As previously disclosed, on December 9, 2022, a securities class action, Crivellaro v. Singularity Future Technology Ltd., et al., No. 22-cv-7499-BMC, was commenced against Singularity Future Technology Ltd. (the "Company") and certain other defendants in the United States District Court for the Eastern District of New York (the "Court"), alleging violations of the federal securities laws (the "Class Action"). On December 17, 2024, the Court granted in part and denied in part the motions to dismiss filed by the Company and its former Chief Executive Officer, Yang Jie. On July 13, 2025, the Company and the lead plaintiffs entered into a Stipulation and Agreement of Settlement (the "Original Settlement Agreement"), pursuant to which the parties agreed to resolve the litigation, subject to final approval by the Court. On March 9, 2026, following a fairness hearing, the Court denied, without prejudice, the motion for final approval of the proposed settlement, denied as moot the related motions concerning attorneys’ fees, the escrow agreement and the issuance of shares pursuant to Section 3(a)(10) of the Securities Act of 1933. The Court also ordered that the previously imposed temporary restraining order remain in effect.

 

On June 22, 2026, the Company and the lead plaintiffs entered into an Amended Stipulation and Agreement of Settlement (the "Amended Settlement Agreement"), which amends and supersedes the Original Settlement Agreement.

 

Pursuant to the Amended Settlement Agreement and subject to approval by the Court, the Company agreed to settle the Class Action for an aggregate cash settlement amount of $5,800,000, which includes the $2,000,000 previously deposited into escrow.

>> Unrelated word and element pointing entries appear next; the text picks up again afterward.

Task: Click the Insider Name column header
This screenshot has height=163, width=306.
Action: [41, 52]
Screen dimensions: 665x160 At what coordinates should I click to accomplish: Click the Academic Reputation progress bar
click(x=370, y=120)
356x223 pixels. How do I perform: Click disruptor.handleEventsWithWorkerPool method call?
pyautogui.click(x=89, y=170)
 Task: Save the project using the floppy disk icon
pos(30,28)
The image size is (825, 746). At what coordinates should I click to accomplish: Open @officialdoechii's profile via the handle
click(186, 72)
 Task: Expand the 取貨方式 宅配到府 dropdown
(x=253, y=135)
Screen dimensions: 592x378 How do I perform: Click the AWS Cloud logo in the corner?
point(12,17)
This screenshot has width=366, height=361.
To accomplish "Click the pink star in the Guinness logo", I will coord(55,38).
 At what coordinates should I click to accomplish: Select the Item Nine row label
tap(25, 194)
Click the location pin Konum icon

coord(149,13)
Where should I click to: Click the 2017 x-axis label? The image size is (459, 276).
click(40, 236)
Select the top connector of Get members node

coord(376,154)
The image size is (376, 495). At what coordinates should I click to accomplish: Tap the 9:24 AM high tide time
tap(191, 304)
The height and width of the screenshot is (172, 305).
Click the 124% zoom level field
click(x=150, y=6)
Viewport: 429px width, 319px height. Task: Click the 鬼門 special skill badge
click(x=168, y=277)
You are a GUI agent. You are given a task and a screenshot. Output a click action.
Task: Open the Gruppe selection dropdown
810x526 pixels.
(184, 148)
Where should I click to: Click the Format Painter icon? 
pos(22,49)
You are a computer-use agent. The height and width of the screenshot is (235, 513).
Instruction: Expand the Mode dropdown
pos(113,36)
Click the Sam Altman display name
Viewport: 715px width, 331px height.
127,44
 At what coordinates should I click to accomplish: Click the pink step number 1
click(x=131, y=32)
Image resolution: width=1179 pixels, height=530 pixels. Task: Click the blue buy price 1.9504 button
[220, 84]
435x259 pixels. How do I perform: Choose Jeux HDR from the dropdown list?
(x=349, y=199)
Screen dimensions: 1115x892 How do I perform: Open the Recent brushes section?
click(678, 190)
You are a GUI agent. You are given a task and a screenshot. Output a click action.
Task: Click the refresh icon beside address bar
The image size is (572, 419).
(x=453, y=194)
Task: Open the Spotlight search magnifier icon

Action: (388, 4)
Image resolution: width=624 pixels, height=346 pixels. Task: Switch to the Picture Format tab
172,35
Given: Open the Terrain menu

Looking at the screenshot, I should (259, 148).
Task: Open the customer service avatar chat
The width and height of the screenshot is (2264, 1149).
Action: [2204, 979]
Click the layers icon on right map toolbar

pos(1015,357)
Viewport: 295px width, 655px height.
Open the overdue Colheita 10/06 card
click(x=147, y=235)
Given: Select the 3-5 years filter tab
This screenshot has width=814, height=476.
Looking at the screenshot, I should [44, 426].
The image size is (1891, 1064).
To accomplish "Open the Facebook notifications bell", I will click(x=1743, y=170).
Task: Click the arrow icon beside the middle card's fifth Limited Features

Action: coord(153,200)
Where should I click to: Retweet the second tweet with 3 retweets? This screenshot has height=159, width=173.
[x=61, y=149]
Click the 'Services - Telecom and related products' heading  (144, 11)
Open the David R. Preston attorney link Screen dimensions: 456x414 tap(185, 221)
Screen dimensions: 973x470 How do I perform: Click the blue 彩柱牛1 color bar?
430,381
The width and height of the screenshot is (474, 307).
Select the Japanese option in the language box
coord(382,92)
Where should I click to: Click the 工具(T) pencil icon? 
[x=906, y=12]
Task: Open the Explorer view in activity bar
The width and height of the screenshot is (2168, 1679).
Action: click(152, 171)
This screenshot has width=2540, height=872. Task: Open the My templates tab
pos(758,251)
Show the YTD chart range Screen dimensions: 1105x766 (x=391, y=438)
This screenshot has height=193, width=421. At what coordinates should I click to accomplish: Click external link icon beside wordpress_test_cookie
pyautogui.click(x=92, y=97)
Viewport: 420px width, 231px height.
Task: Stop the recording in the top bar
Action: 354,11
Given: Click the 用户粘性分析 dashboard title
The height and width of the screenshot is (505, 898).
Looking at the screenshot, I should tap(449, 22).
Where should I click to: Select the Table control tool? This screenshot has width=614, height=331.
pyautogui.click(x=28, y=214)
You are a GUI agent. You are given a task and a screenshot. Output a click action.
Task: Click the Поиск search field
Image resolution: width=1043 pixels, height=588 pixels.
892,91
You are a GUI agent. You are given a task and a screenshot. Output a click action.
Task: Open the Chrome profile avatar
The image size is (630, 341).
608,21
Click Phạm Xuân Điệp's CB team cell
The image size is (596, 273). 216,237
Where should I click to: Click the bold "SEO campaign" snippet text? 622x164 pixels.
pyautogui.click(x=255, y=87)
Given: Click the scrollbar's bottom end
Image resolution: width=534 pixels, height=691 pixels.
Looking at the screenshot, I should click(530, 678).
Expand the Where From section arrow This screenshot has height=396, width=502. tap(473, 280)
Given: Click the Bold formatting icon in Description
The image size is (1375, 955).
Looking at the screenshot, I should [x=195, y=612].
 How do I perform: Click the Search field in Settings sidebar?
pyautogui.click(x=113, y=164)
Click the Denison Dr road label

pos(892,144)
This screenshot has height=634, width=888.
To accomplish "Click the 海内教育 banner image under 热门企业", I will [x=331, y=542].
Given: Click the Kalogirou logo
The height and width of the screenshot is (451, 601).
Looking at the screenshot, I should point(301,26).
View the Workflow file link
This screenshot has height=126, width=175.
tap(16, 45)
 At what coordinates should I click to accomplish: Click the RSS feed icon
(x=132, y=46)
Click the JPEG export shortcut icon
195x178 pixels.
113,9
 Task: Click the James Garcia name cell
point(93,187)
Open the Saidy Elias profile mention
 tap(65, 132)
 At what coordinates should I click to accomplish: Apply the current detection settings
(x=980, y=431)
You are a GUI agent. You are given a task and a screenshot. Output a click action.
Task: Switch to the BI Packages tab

The Company agreed to deposit an additional $1,500,000 within 15 calendar days after execution of the Amended Settlement Agreement and receipt of the necessary wire transfer information, subject to a 15-calendar-day grace period for banking or wire-processing delays not caused by the Company and deposit the remaining $2,300,000 within 60 days after the initial payment.

 

The Amended Settlement Agreement provides that the settlement will be subject to Court approval and, upon effectiveness, will result in the dismissal of the Class Action with prejudice and the mutual releases set forth therein, subject to customary exclusions.

 

If the Company fails to make any required payment when due, such failure will constitute a material breach, and the plaintiffs may terminate the settlement, declare the unpaid settlement balance immediately due and payable, and enforce the Confession of Judgment executed by the Company for the unpaid balance, together with any applicable interest, costs and attorneys’ fees.

 

The execution of the Amended Settlement Agreement does not constitute an admission by the Company of any wrongdoing, fault, or liability, and the Company does not admit any wrongdoing, fault, or liability.

 

The Company determined that resolving the Class Action now is in its best interests. Although the Company was prepared to continue defending its position, the Amended Settlement Agreement meaningfully reduces the uncertainty, distraction, and significant costs and exposure associated with protracted and complex class action litigation and further enables the Company to maintain its focus on executing its business strategy.

 

The ultimate outcome of the Class Action remains uncertain, with no guarantee that the Amended Settlement Agreement will receive Court approval. If the settlement is not finalized, the Company intends to continue defending itself in the pending class action and maintains that it has strong factual and legal defenses.

 

This summary is qualified by reference to the full text of the Amended Settlement Agreement, a copy of which is filed with the Court in Crivellaro v. Singularity Future Technology Ltd., et al., No. 22-cv-7499-BMC.